- [Brief 1]:
Using the forum thread about the riding mower that won't start, answer these questions:
(a) What does Bud Cline say to do with the battery and starter terminals?
(b) What did ColbyZ do with the old gas?
(c) According to loneframer, where may bad gas still be?
- [Brief 2]:
Carry on the forum thread about the riding mower that won't start, picking up after its final post.

- [Study text]:
=== Begin Enclosure ===

# murray riding mower wont start



## Bud Cline (Mar 12, 2006)

Things you haven't mentioned:

Clean all of the battery and starter terminals.
Install new gasoline.
Varify the choke is working properly.
Check for air-lock in fuel line.
Be sure battery is fully charged.


----------



## ColbyZ (Apr 18, 2011)

Bud Cline said:


> Things you haven't mentioned:
> 
> Clean all of the battery and starter terminals.
> Install new gasoline.
> ...


thanks for the quick reply;
- I bought a brand new battery from the store, I assumed it was charged. I don't know how to check the charge on a battery. The terminals were spotless.
- I did drain the old gas and use new.
- I don't know how to check the choke. When it was engaged it was pushing something on what I think is the carburetor forward. (I watched what it was doing with the engine cover off when I was pushing the lever/choke up and back)
- I don't know what an air-lock in the fuel line is.


----------



## loneframer (Mar 27, 2009)

You may still have bad gas in the fuel line and the float bowl. Not something I'm comfortable giving instructions on if you're not familiar with the process.

=== End Enclosure ===

- [Excerpted data]:
=== Begin Enclosure ===

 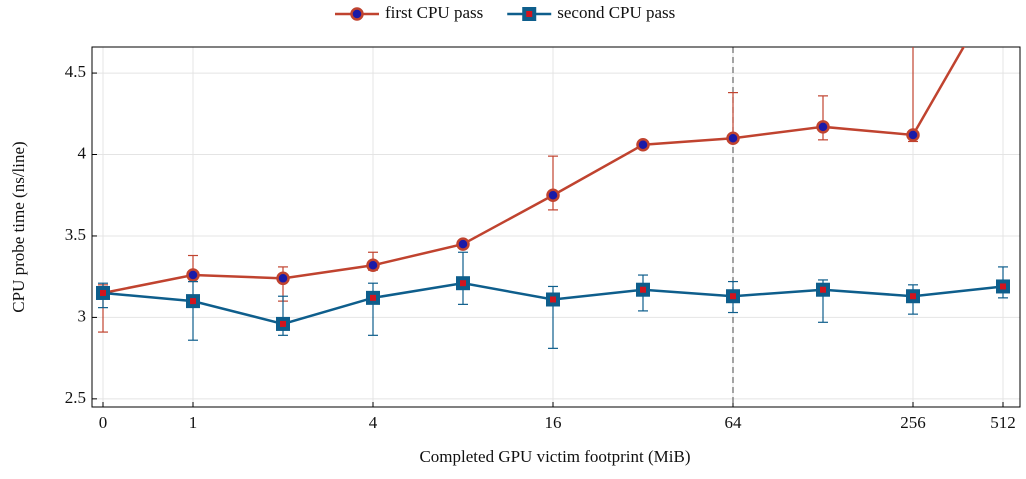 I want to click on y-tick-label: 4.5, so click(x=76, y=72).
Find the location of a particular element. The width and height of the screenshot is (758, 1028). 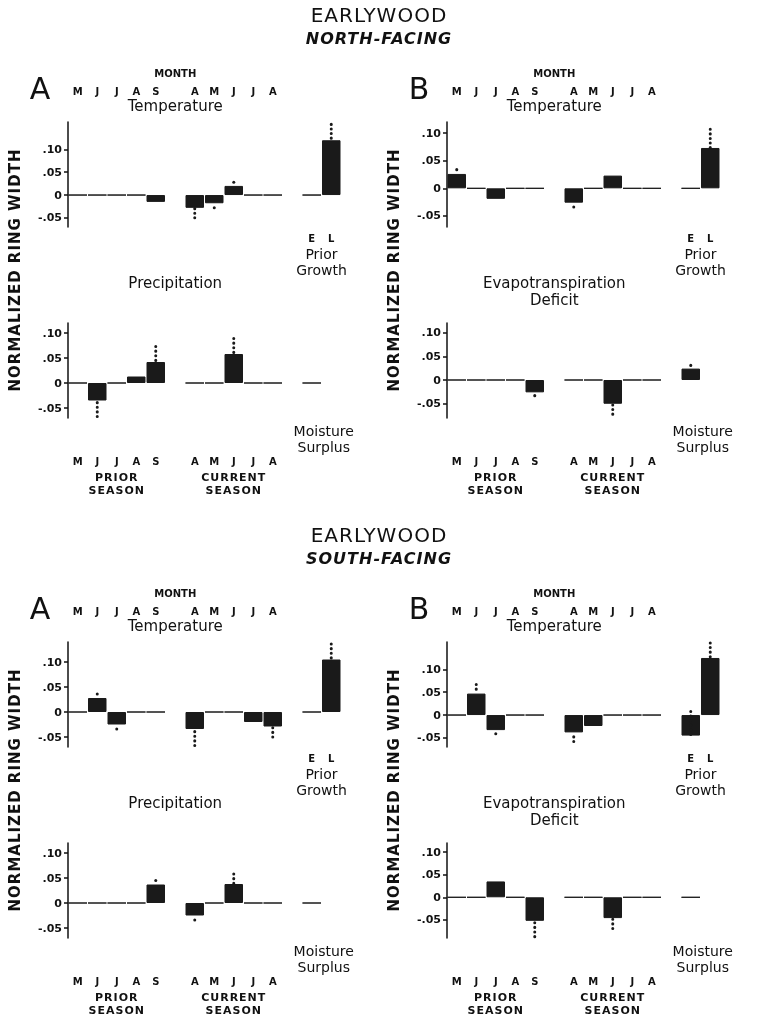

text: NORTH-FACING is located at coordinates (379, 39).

=== End Enclosure ===
=== Begin Enclosure ===

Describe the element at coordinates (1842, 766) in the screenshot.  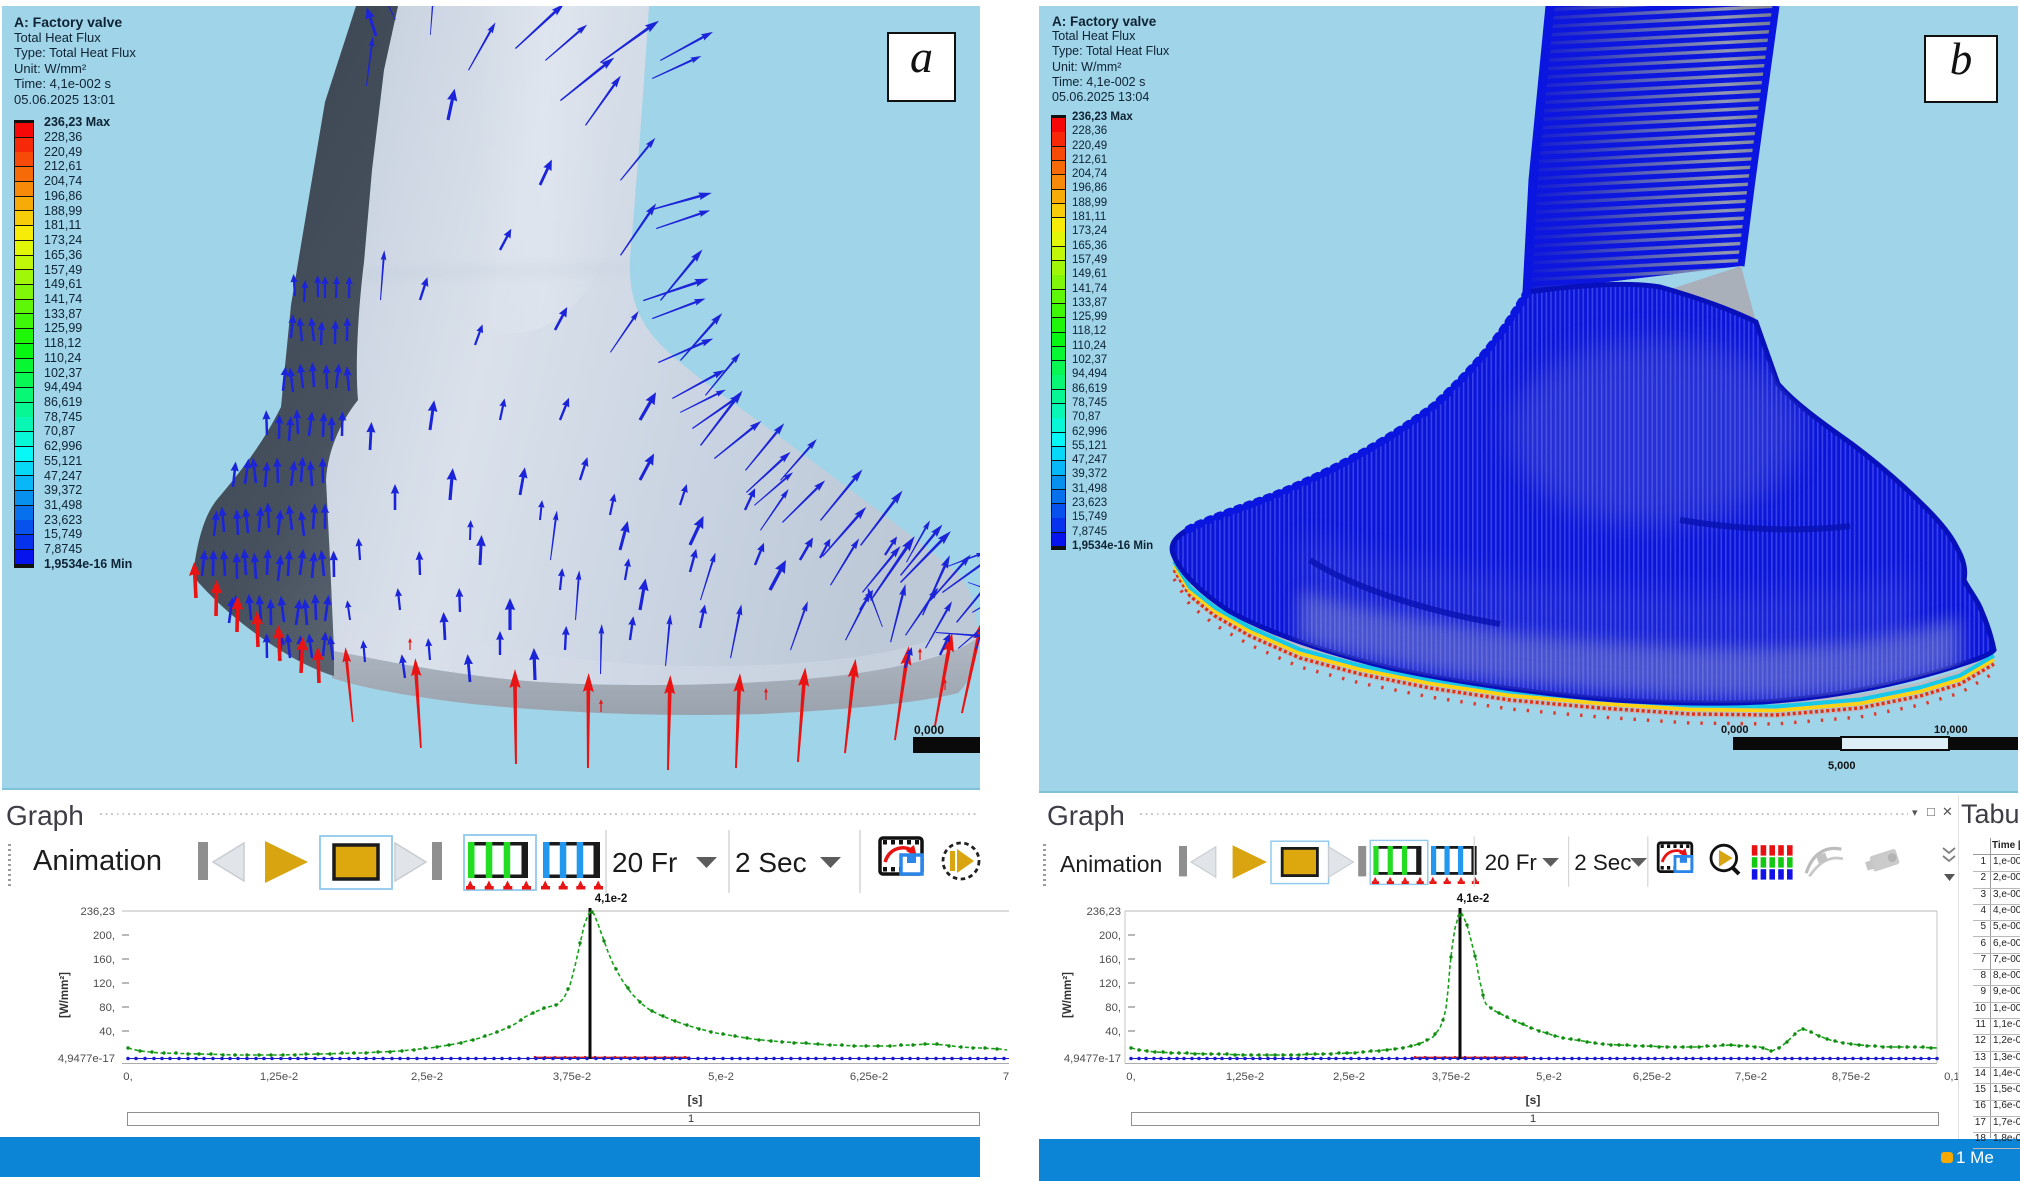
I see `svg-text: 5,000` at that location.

=== End Enclosure ===

- [Result 1]:
(a) Clean all of them.
(b) Drained it and used new gas.
(c) In the fuel line and the float bowl.

- [Result 2]:
----------



## Don Smith (Mar 27, 2011)

ColbyZ said:


> thanks for the quick reply;
> - I bought a brand new battery from the store, I assumed it was charged. I don't know how to check the charge on a battery. The terminals were spotless.
> - I did drain the old gas and use new.
> - I don't know how to check the choke. When it was engaged it was pushing something on what I think is the carburetor forward. (I watched what it was doing with the engine cover off when I was pushing the lever/choke up and back)
> - I don't know what an air-lock in the fuel line is.


 Make sure you are getting spark pull the plug out hold the bottom where the threds are and ture it over look at the gap on the plug to see if it is sparking the gap. If so great take some starting fluid spary it in the spark plug hole turn it over see what happens


----------



## Bud Cline (Mar 12, 2006)

> If so great take some starting fluid spary it in the spark plug hole turn it over see what happens


Potato guns are safer.


----------



## Don Smith (Mar 27, 2011)

Bud Cline said:


> Potato guns are safer.


 Dude I been doing that for 40yrs never once did something happen other than start alot of motors.... I thought that is what we were trying to do


----------



## ColbyZ (Apr 18, 2011)

I got some starter fluid and put it in the carburetor. it started and ran for a couple of seconds.

I pinched the fuel line with some pliers and took the bowl off and cleaned it with carb cleaner. it was nasty. It had a thick orangy coating in it.
Based on that I assume the whole carburetor needs to be cleaned?
Possibly new fuel lines?


----------



## Bud Cline (Mar 12, 2006)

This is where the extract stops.